MATERIAL PROVIDED:
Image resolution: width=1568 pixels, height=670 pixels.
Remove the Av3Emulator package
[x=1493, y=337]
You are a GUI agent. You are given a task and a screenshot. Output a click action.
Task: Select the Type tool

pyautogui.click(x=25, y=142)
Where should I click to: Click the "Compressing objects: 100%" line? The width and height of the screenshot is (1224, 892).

==

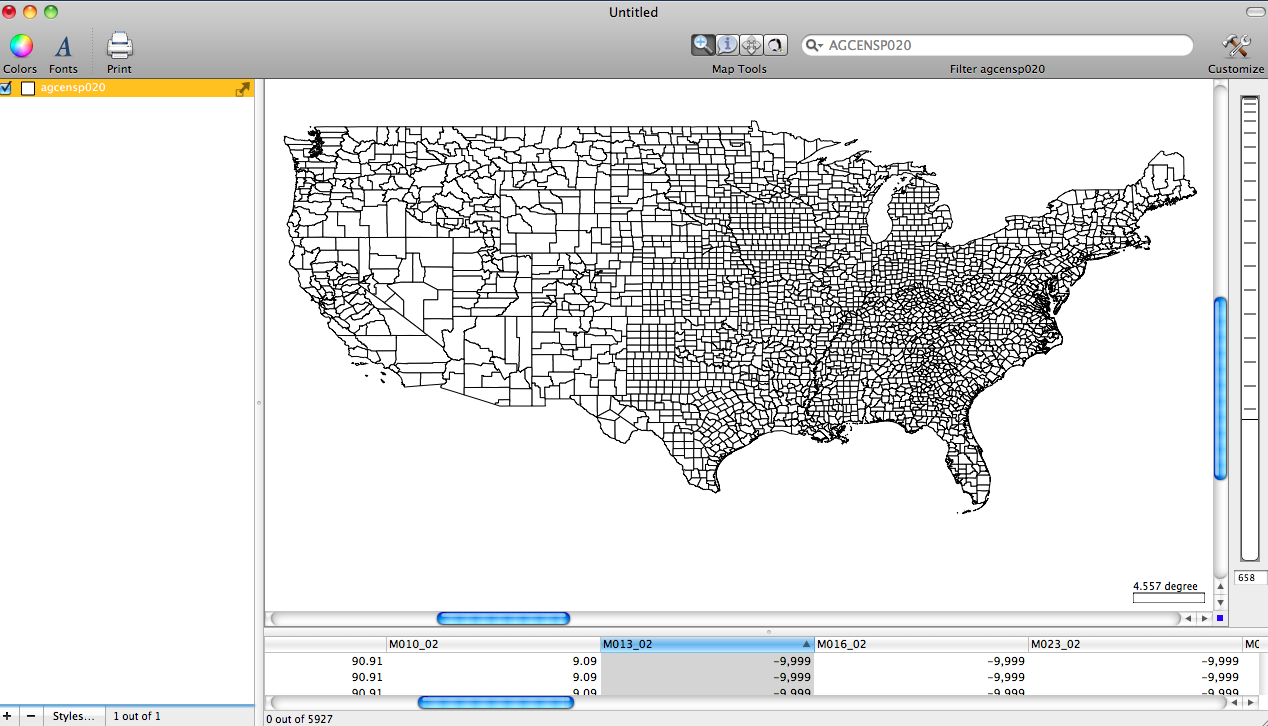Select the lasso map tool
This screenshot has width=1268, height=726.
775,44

---

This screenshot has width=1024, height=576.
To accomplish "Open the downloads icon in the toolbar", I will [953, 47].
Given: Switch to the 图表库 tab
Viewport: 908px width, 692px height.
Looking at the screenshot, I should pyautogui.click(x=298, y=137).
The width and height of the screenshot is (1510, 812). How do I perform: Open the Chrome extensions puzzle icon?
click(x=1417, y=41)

WHAT IS REQUIRED: Given the records above, return exactly the lines starting at the line containing "Image resolution: width=1568" and ending at the line containing "Where should I", including both.

TASK SOLUTION:
Image resolution: width=1568 pixels, height=670 pixels.
Remove the Av3Emulator package
[x=1493, y=337]
You are a GUI agent. You are given a task and a screenshot. Output a click action.
Task: Select the Type tool

pyautogui.click(x=25, y=142)
Where should I click to: Click the "Compressing objects: 100%" line? The width and height of the screenshot is (1224, 892).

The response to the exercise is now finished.